April 27, 2005

Philly Take Two:

CD and I are off to Philly - this time will be different and this place won't have termites*. We will be looking in different areas so hopefully things will go better. Althouh it is supposed to rain again and there's nothing like finding a place to live in the pouring rain.

Send us a happy thought and of course we'll keep you updated!


*The first place didn't really have termites (I don't think anyway) it was something I said to make me feel better about the situation!

April 26, 2005

Clay Goes Plastic

Now Claymates have a new way to show their affection for their favorite singer: They can carry him in their wallet.

Link to this page Clay Aiken (or Gayken as CD calls him) is promoting a credit card. MyPlash (a take on the words "plastic cash" - how creative) is a new line from MasterCard designed especially for teenagers. You can take your pick from Simple Plan, Xzibit or Clay Aiken. All you have to do is (a) convince your parents and (b) pay.

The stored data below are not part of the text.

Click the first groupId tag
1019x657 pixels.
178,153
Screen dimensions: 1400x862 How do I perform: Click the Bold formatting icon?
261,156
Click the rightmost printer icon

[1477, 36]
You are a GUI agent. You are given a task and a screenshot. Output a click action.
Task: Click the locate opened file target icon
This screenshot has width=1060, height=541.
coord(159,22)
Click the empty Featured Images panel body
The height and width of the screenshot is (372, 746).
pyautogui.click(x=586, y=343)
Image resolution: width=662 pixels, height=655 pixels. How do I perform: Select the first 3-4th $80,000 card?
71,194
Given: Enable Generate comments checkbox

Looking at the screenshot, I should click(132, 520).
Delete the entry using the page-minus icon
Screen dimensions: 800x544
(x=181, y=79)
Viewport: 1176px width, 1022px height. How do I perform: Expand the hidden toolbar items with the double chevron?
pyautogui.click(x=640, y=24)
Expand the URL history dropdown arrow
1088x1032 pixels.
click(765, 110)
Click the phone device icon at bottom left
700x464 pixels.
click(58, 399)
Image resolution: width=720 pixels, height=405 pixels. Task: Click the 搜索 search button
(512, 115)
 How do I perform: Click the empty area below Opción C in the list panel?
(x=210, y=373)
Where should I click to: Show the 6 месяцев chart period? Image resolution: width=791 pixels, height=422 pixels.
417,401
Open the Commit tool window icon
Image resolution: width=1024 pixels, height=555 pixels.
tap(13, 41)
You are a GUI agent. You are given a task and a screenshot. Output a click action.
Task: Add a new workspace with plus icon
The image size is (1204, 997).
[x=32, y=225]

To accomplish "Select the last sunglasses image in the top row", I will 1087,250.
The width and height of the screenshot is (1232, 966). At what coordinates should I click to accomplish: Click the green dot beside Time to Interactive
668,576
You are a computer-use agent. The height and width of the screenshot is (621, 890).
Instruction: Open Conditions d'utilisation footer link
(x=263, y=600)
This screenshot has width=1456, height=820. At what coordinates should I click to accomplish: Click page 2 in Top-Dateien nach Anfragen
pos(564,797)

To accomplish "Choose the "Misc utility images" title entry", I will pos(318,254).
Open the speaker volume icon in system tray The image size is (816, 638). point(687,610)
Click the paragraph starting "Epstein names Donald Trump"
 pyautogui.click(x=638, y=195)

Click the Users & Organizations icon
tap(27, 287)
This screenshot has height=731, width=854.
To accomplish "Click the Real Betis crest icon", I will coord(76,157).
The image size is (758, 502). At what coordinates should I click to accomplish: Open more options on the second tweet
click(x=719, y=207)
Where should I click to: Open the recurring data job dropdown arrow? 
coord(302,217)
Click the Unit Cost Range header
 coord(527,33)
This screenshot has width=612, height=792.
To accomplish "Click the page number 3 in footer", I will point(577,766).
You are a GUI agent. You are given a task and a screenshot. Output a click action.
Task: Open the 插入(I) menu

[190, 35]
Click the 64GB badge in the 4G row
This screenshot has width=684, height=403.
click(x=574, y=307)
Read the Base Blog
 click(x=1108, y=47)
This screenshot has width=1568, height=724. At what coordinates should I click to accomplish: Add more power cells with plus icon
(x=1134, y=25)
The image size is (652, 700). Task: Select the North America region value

The cards, which cost about $28 to acquire ($16.95 for the card, $11.99 for the membership), need to be preloaded with funds (minimum $10 deposit required). Racking up debt is not a possibility, as card owners can only spent predetermined amounts of money

Yeah because when I was a teenager I had lots of cash to spare and I wanted it to go to a membership fee to a credit card that I could only use if I 'preloaded it with funds'. Puh-lease.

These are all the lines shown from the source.